Justo entonces algo se asomó del blanquecino líquido, elevado por mis sacudidas, y en un santiamén volvió a sumergirse.
Algo que heló la sangre en las venas y clavó mis piernas al cemento bajo mis suelas.
La suave voz de Vicente me extirpó de aquel trance.
“Hugo.”
Alcé la mirada, pretendiendo no haber visto aquello que me robó el aliento, pero que nunca sabré con certeza si fué tan sólo producto de mi imaginación.
“Qué lástima daba la situación del hombre de hoy, ¿no te parece?”
Los ojos de mi cariñoso jefe me veían con suma atención.
“Sí. Pobrecito” le respondí.
“Pobrecito. La gente que va y viene del cementerio sale destrozada, es de esperarse. Para eso estamos nosotros. Nuestra chicha es una pizca de familiaridad, calidez. Un gusto reconfortante… Tú lo sabes, ¿no?”
La expresión de la que escapó aquella última pregunta me intimidó. Como si de mi respuesta dependiera mucho, o hasta todo.
“No hay nada que me haga más feliz que servir chicha, Vicente.”
El anciano soltó la cuchara y, por un largo momento de silencio, la calidez que lo había caracterizado se desvaneció de su presencia.

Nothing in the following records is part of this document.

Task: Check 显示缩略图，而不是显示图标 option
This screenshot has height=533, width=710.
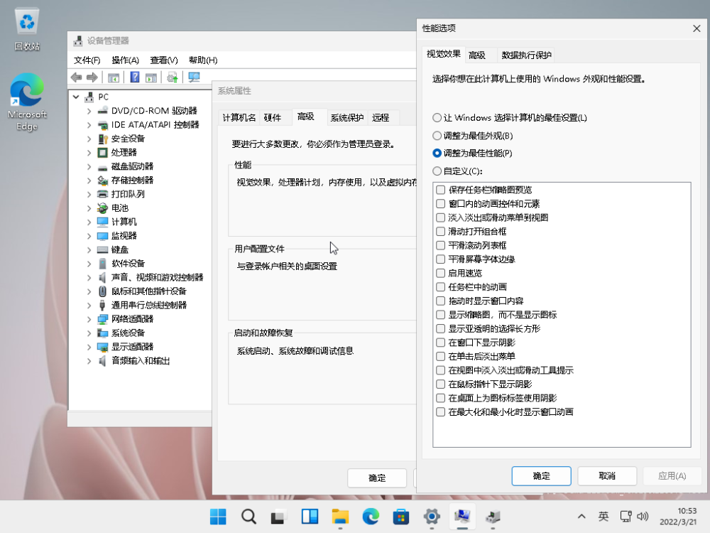Action: click(x=441, y=315)
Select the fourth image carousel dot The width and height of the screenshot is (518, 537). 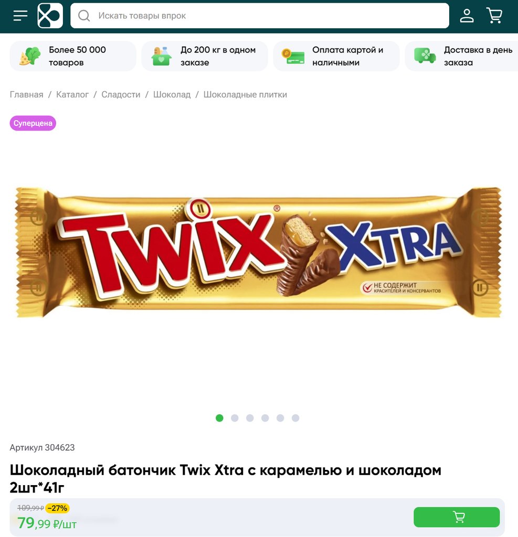coord(265,418)
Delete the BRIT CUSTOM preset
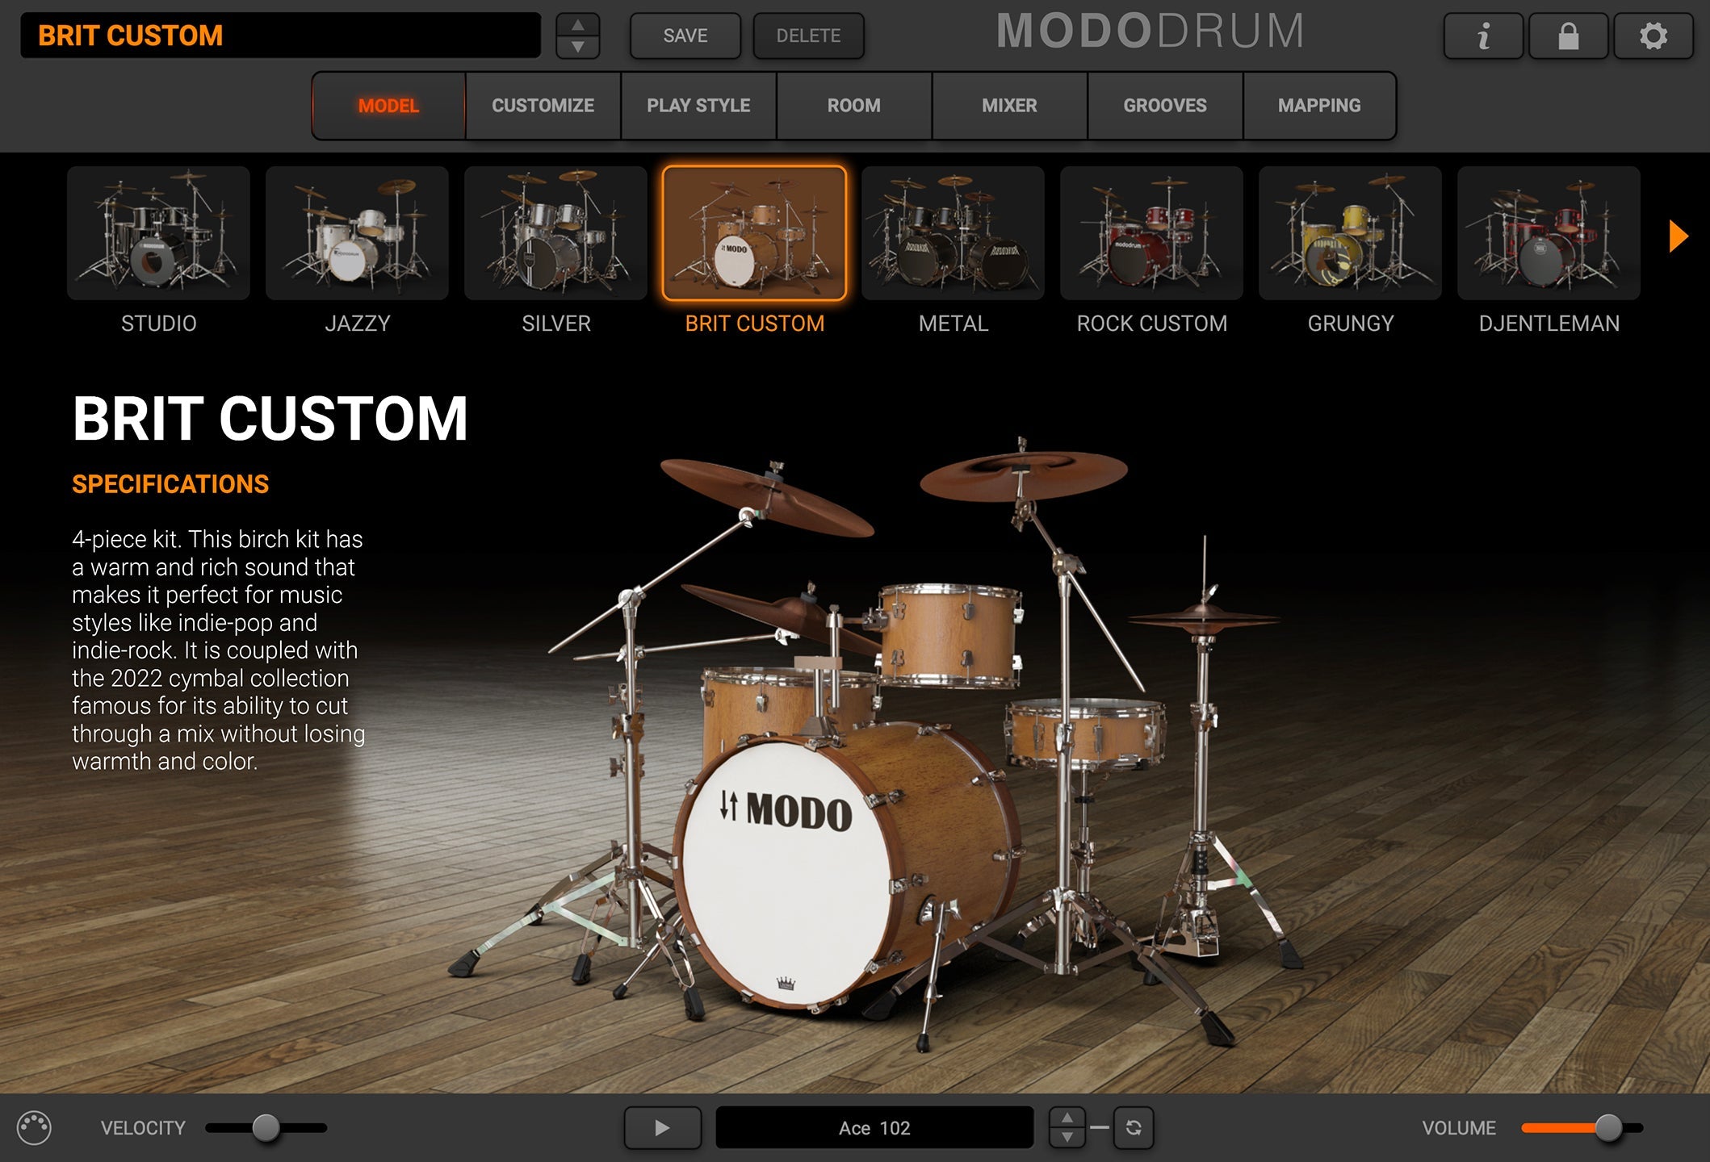 (x=807, y=36)
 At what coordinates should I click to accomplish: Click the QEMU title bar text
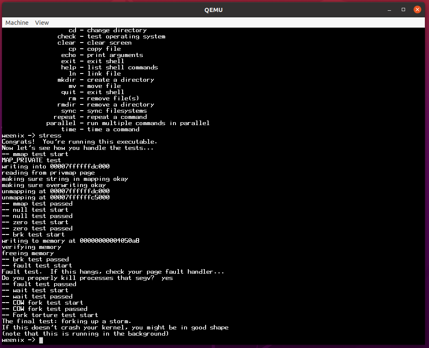(x=213, y=9)
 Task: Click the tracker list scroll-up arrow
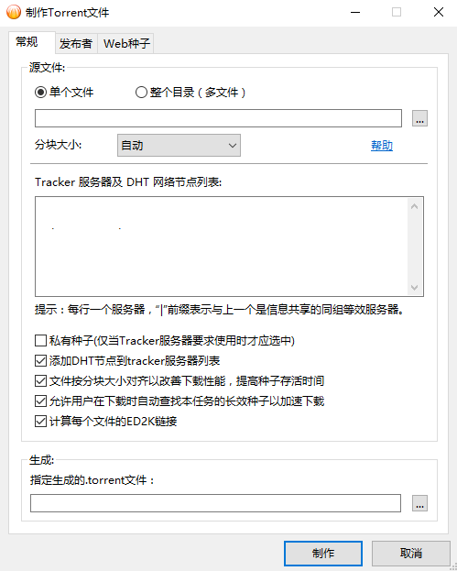pyautogui.click(x=414, y=206)
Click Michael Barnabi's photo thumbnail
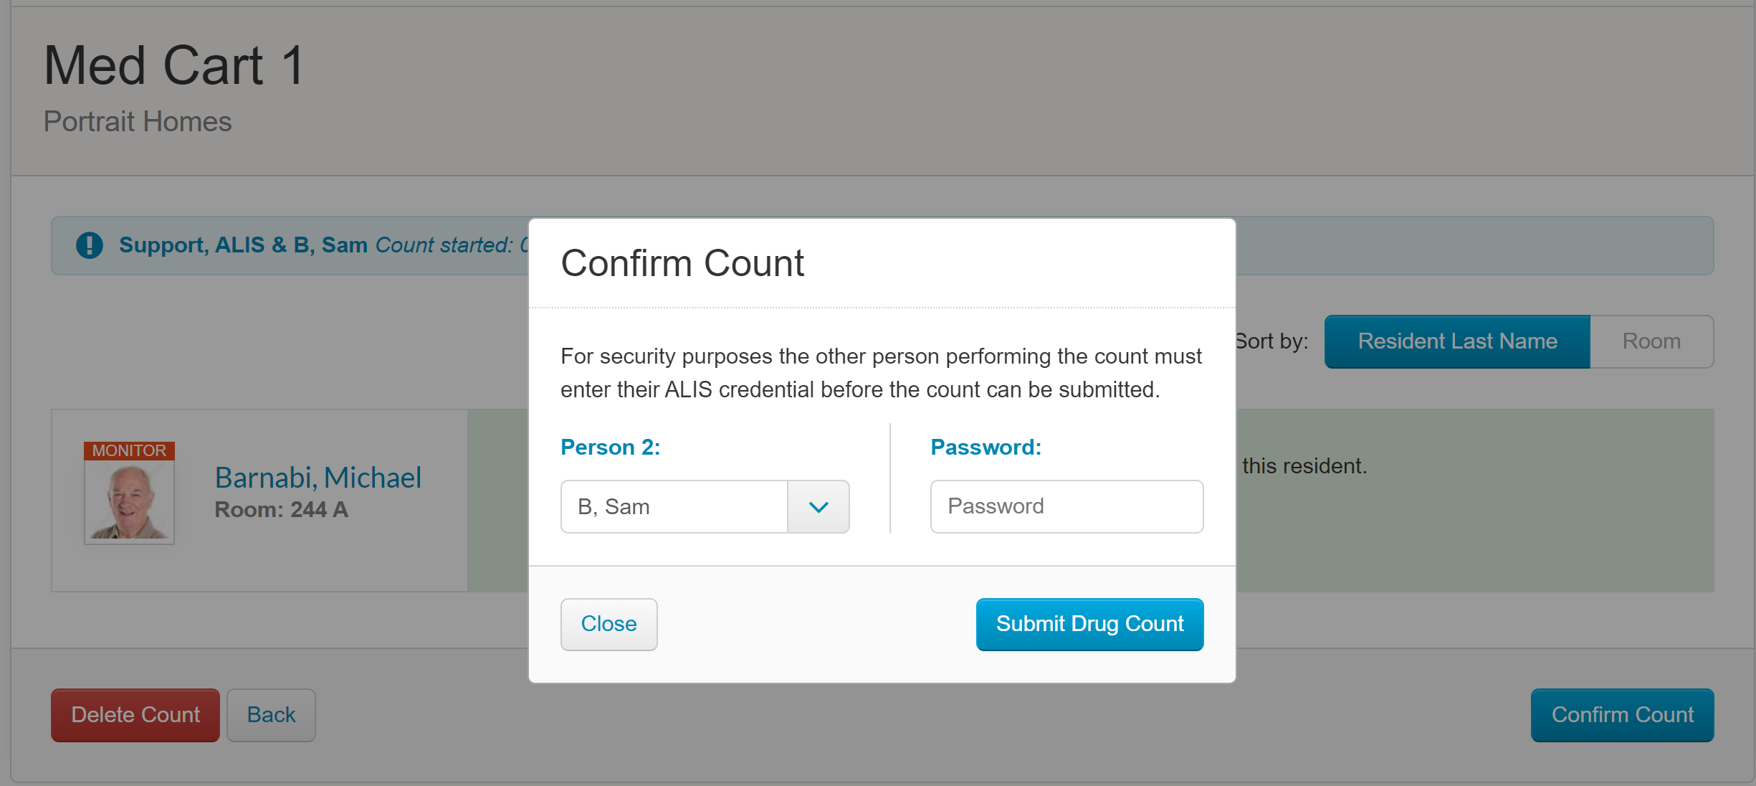 click(x=129, y=501)
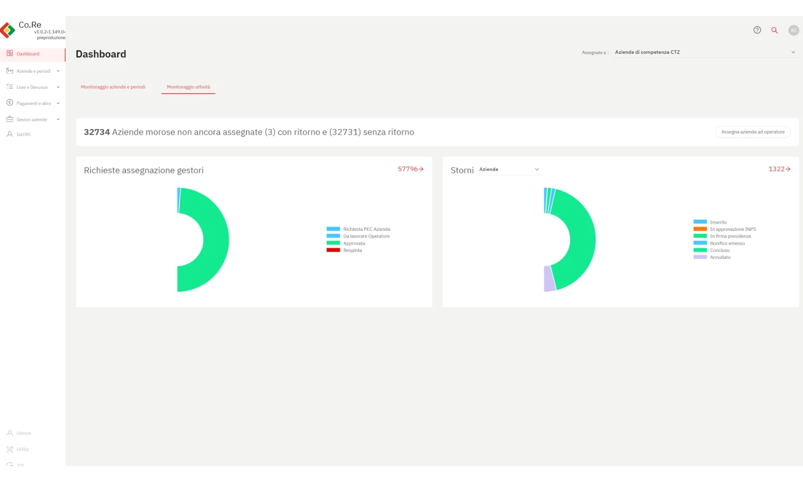The image size is (803, 482).
Task: Open the 57796 richieste link
Action: tap(411, 169)
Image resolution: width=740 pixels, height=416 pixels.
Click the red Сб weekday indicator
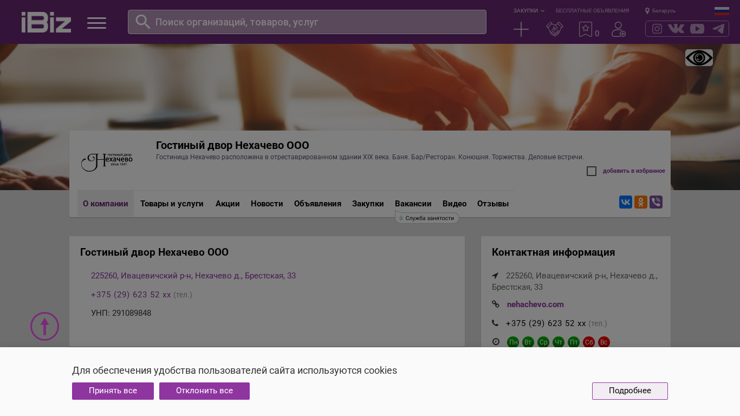(589, 342)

Me inspeccionaba con detenimiento, y caí en cuenta de la altura que su mala postura habitaba a esconder.
Y así, como si nada, Vicente volvió a suavizar su sonrisa.
“Gracias por ayudarme chamo. Anda a casa, que tampoco es seguro estar de noche por ahí.”
Incluso durante la mañana posterior dudé de si regresar. En cuestión de horas todo había cambiado para mí. Pero de todas formas me animé, sin saber que al llegar no encontraría a Vicente ni a su aclamado carrito.
Extrañado, lo llamé. Nada. Contestadora.
Decidí que volvería al día siguiente y tampoco encontré a mi empleador.
Como la niñita perdida en el cementerio, La Chicha Sureña pareció desvanecerse a cincuenta metros de su entrada. Junto a ella, y con la ayuda de lo que vi durante su último día en mi vida, se fugó de golpe la vocación más pura y sincera que he ejercido.
Aquel hombre afligido, el cambio de naturaleza de Vicente y, sobretodo, lo que encontré al fondo del termo, devastaron en tres golpes certeros mi mayor pilar de orgullo.
Aún me pregunto qué fué lo que mis ojos vieron flotar.
¿Efectos de la noche?¿Un espejismo del cansancio? ¿O es que mi sanidad se rehúsa a darle crédito a mi vista?
¿Vi, en serio, la cabecita de una persona asomada entre la chicha?
¿Es la última imagen que tengo de aquel oficio su cabellera negra, flotando en el brebaje? ¿Despedida de aquel rostro que miraba el borde de la olla, como esperando a ser rescatado?
Agradezca, honre y proteja su vocación. Sea lo que sea que lo llena, protéjalo como a un hijo, antes que un instante desafortunado lo sepulte para siempre.
Jamás he vuelto a amar algo como mis días de chichero.